**Stored data entries:**
◇ ◇ ◇ ◇ ◇

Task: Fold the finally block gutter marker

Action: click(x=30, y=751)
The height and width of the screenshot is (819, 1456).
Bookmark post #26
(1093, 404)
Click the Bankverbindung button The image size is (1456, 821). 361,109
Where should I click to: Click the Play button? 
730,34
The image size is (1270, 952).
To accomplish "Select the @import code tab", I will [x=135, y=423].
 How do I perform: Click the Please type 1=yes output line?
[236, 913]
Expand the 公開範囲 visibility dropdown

◇ ◇ ◇ ◇ ◇

**PROBLEM TO SOLVE:**
Output the records exactly.

**RESPONSE AREA:**
Task: Fold the finally block gutter marker

Action: click(x=30, y=751)
The height and width of the screenshot is (819, 1456).
Bookmark post #26
(1093, 404)
Click the Bankverbindung button The image size is (1456, 821). 361,109
Where should I click to: Click the Play button? 
730,34
The image size is (1270, 952).
To accomplish "Select the @import code tab", I will [x=135, y=423].
 How do I perform: Click the Please type 1=yes output line?
[236, 913]
Expand the 公開範囲 visibility dropdown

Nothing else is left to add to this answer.